** start of RECORDS TO USE **

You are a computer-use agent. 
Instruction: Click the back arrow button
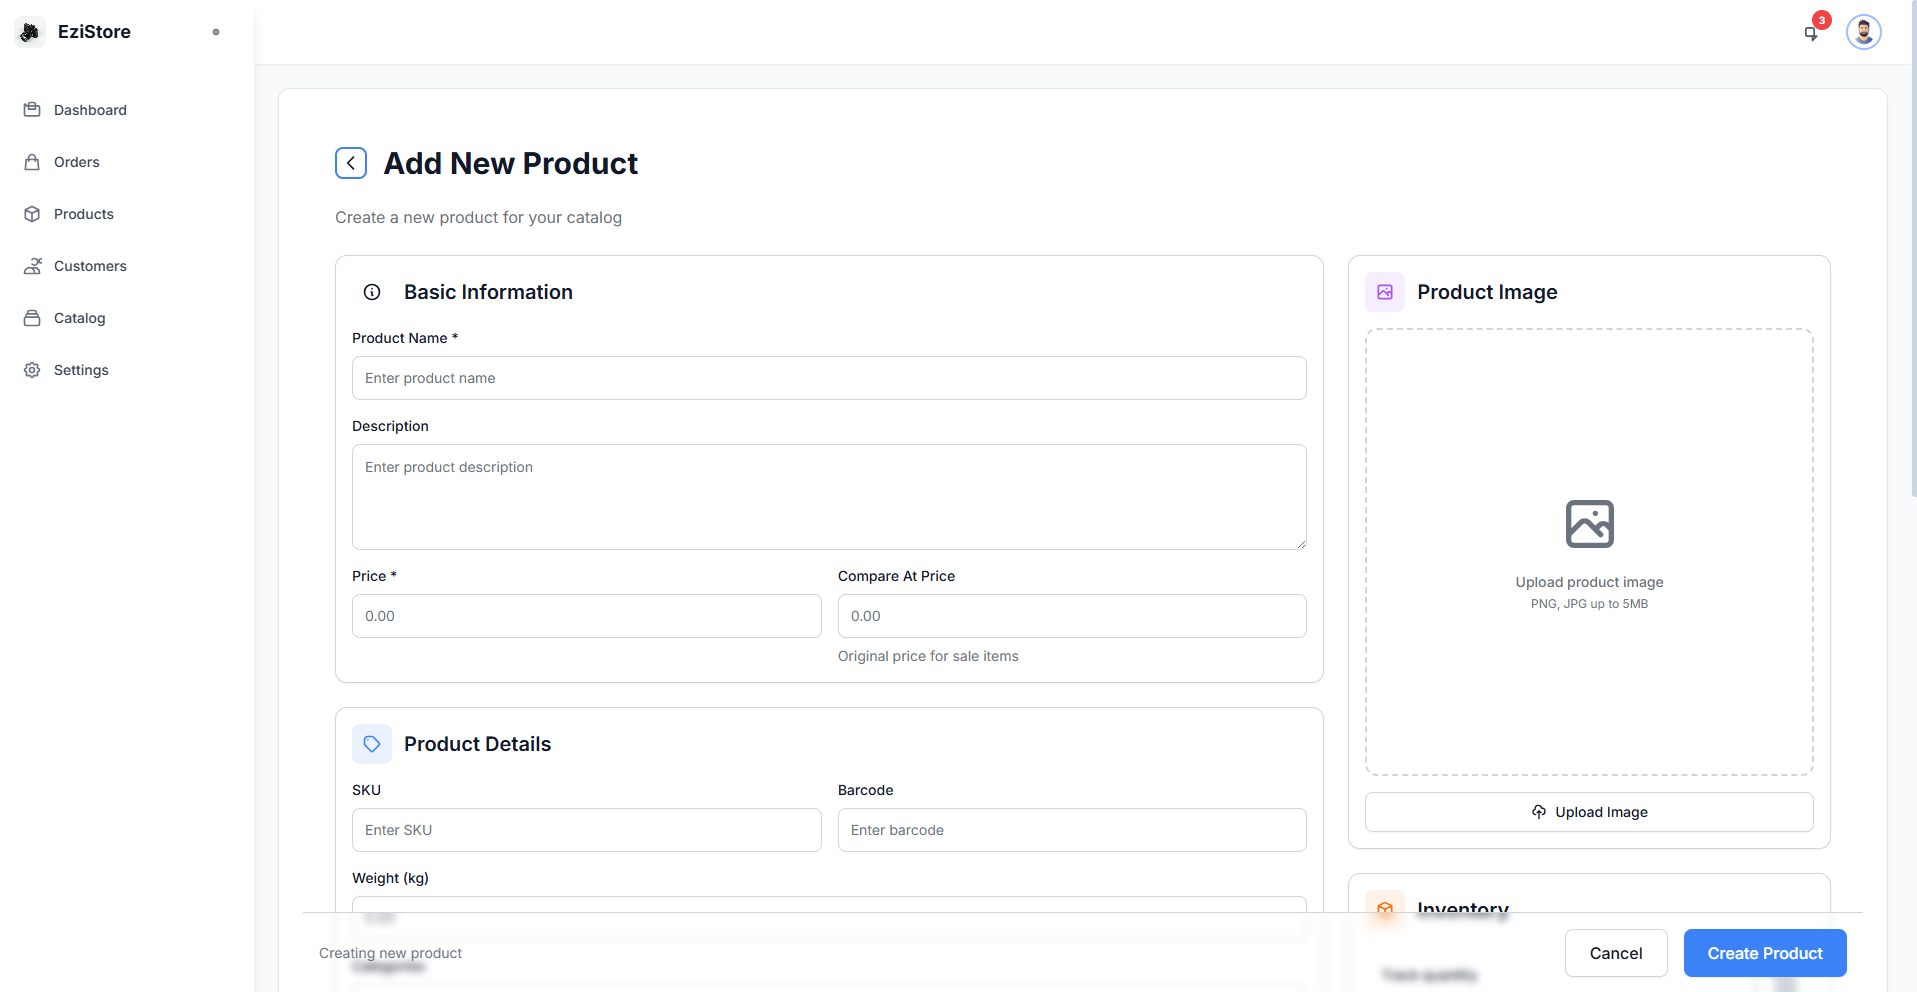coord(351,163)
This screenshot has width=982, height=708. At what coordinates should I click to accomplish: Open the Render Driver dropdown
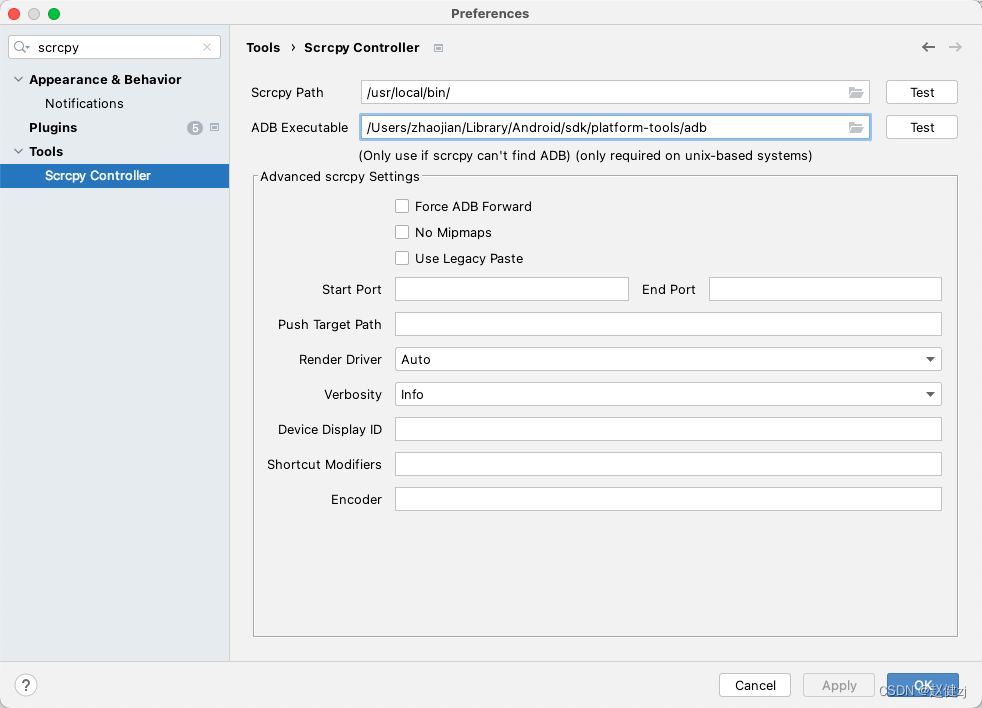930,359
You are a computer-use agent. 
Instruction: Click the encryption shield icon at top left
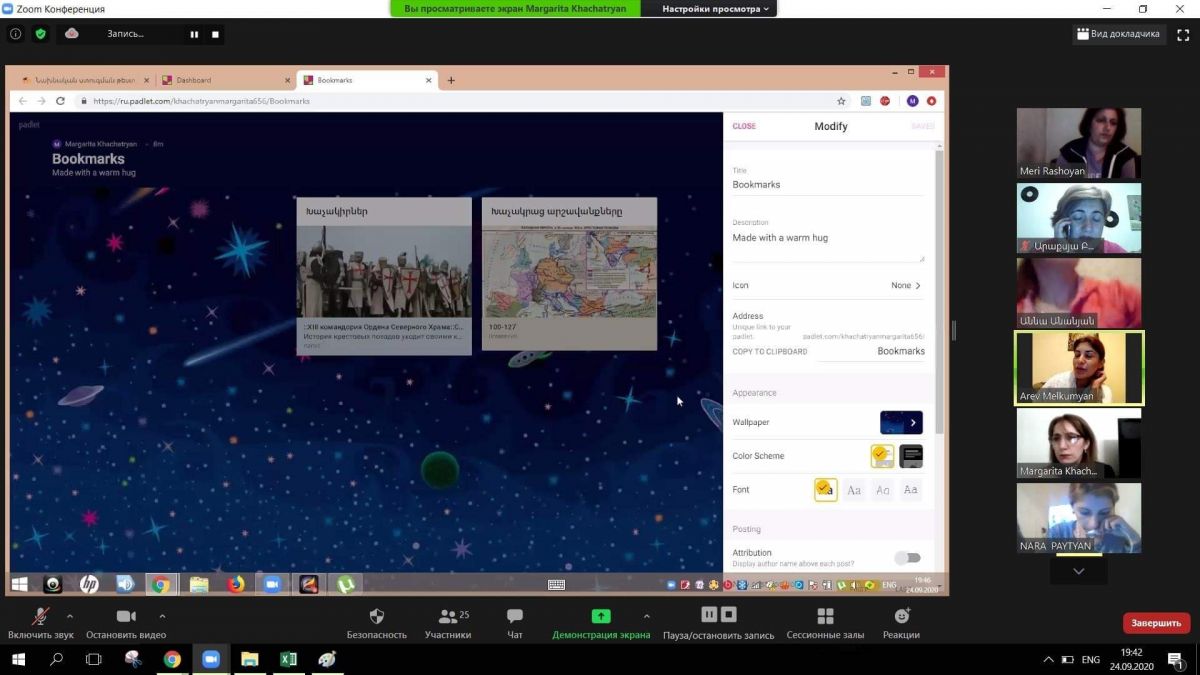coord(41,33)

** end of RECORDS TO USE **

◆ YOUR TASK ◆
Pull out each line of the material that contains the string "Instruction". Matching is case-sensitive.

◆ WRITTEN SOLUTION ◆
Instruction: Click the back arrow button
Instruction: Click the encryption shield icon at top left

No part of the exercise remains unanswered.